§ **What the exercise asks**: From the line with "Screen dimensions: 1456x819" through the end of the items, replace "viewport" with "window" and give those lines again, leaving out the pictures.

[Item-finding records]
+===+

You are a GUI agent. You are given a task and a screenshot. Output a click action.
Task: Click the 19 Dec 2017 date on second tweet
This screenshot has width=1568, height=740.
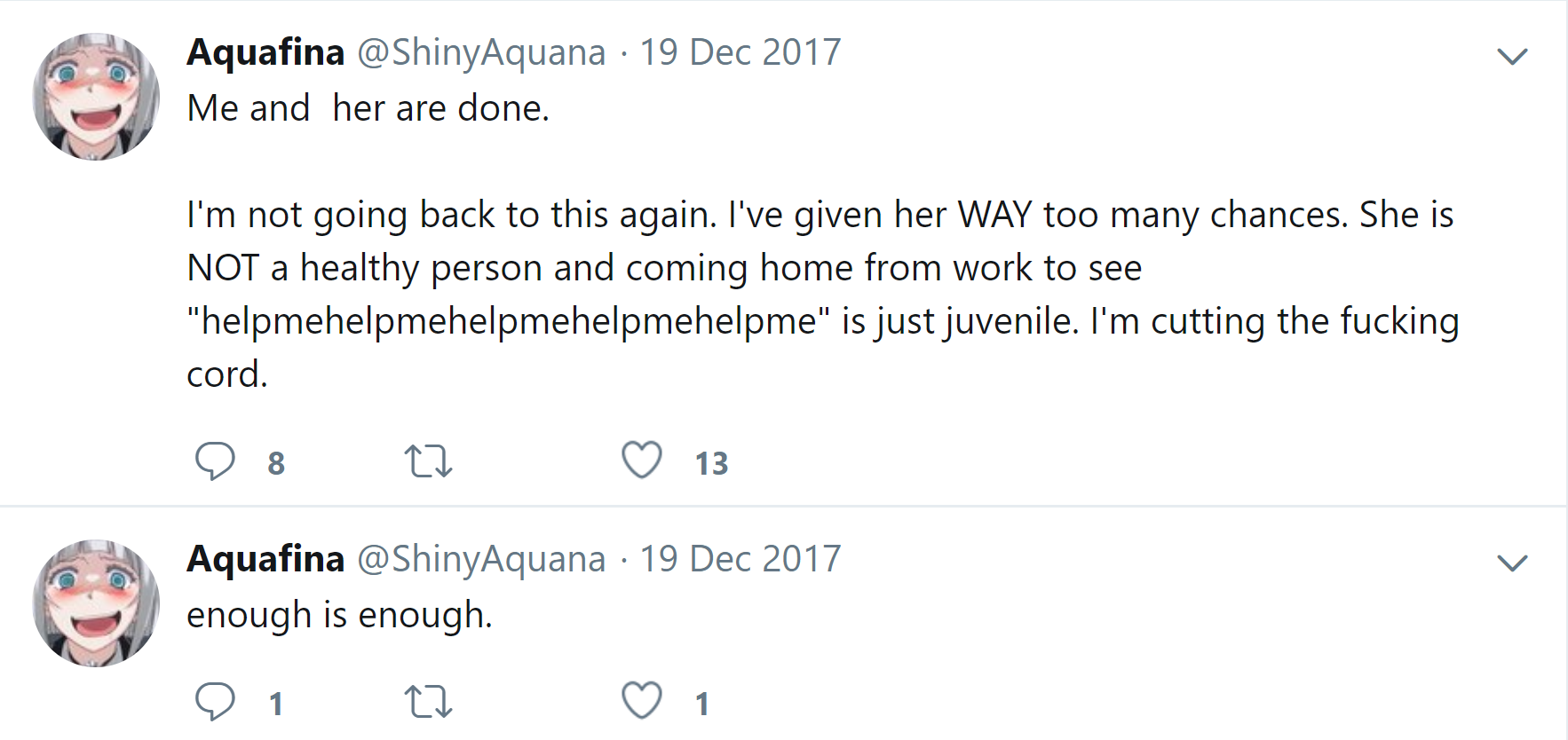point(740,559)
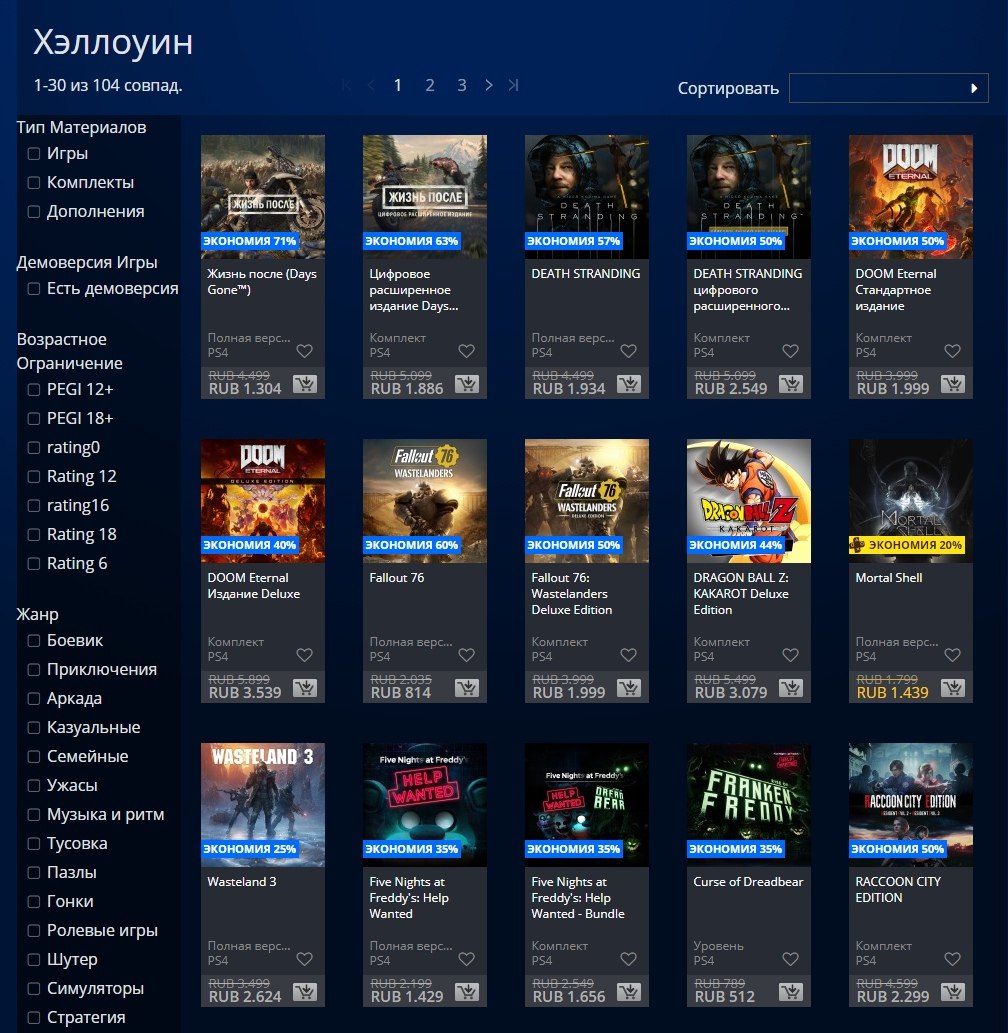Open results page 2
This screenshot has width=1008, height=1033.
point(430,85)
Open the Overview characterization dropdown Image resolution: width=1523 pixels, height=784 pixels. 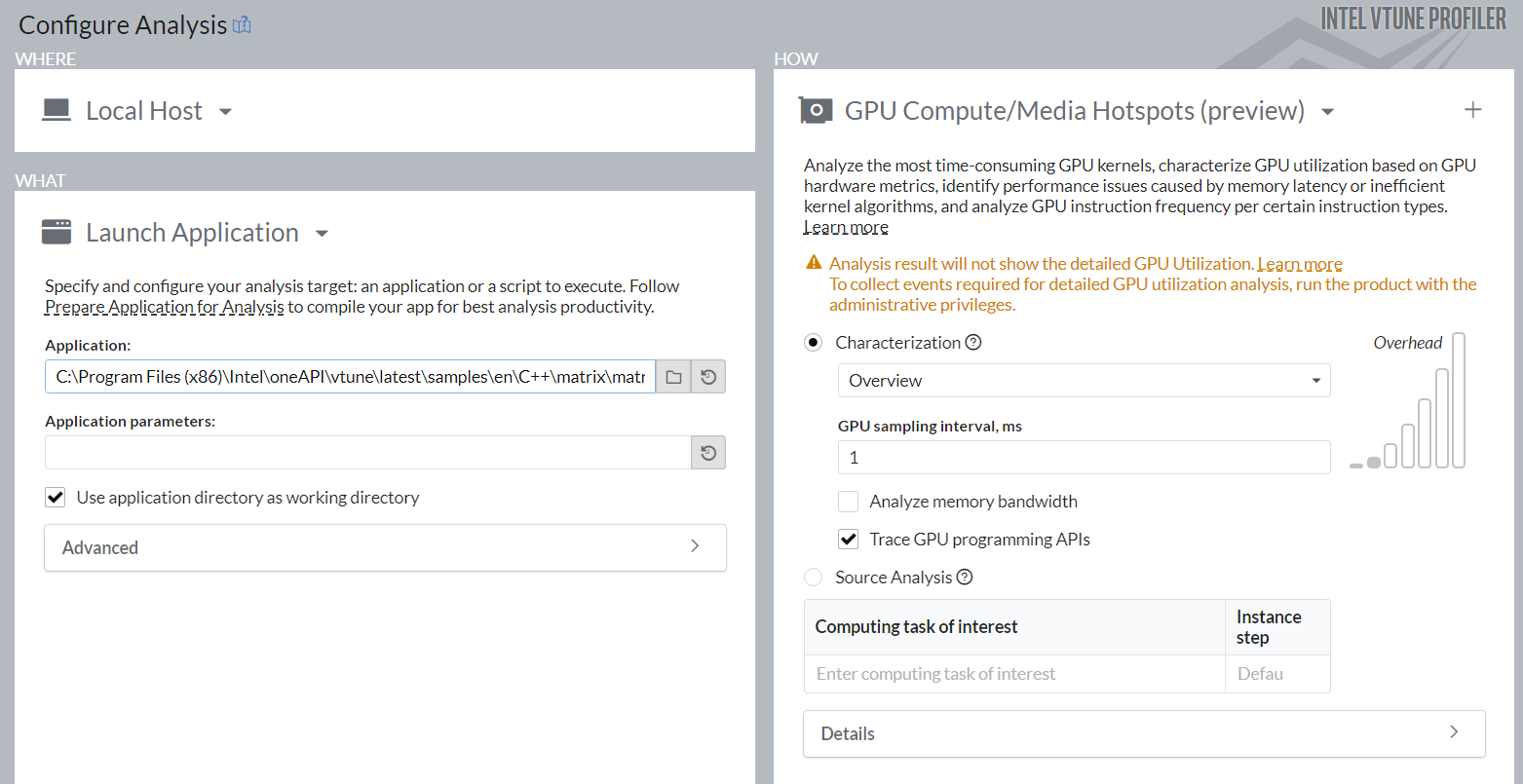coord(1084,381)
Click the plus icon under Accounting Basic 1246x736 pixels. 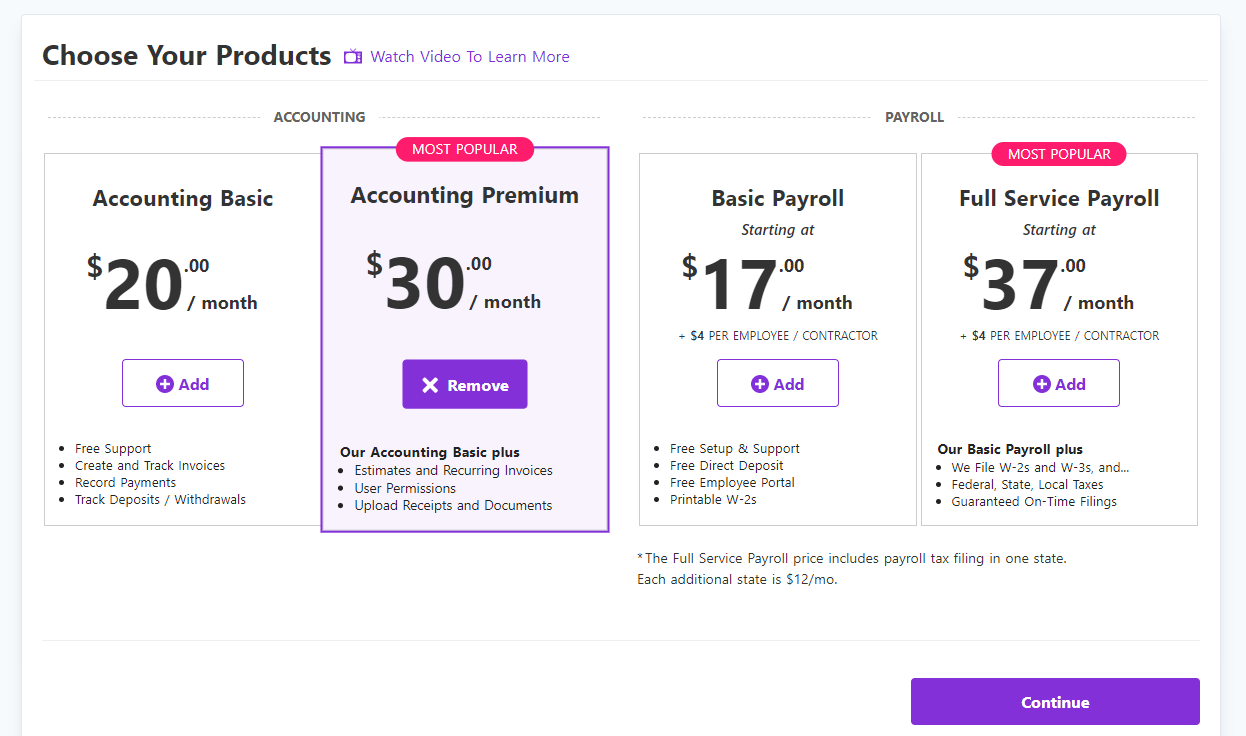[x=165, y=384]
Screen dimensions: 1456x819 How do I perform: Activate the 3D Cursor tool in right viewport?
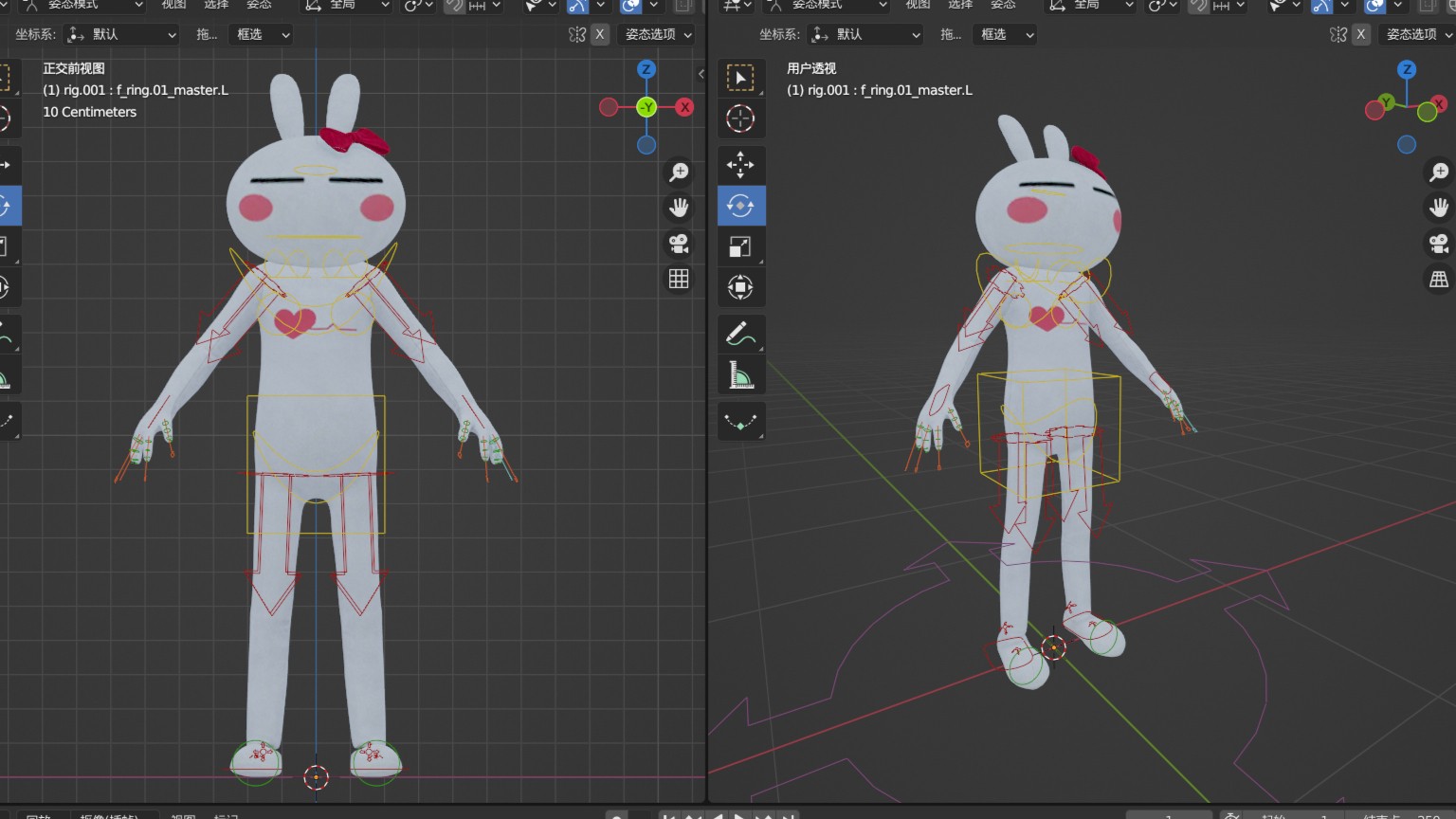[740, 118]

+===+

§ **Answer for this exercise**:
Screen dimensions: 1456x819 How do I perform: Activate the 3D Cursor tool in right window?
[740, 118]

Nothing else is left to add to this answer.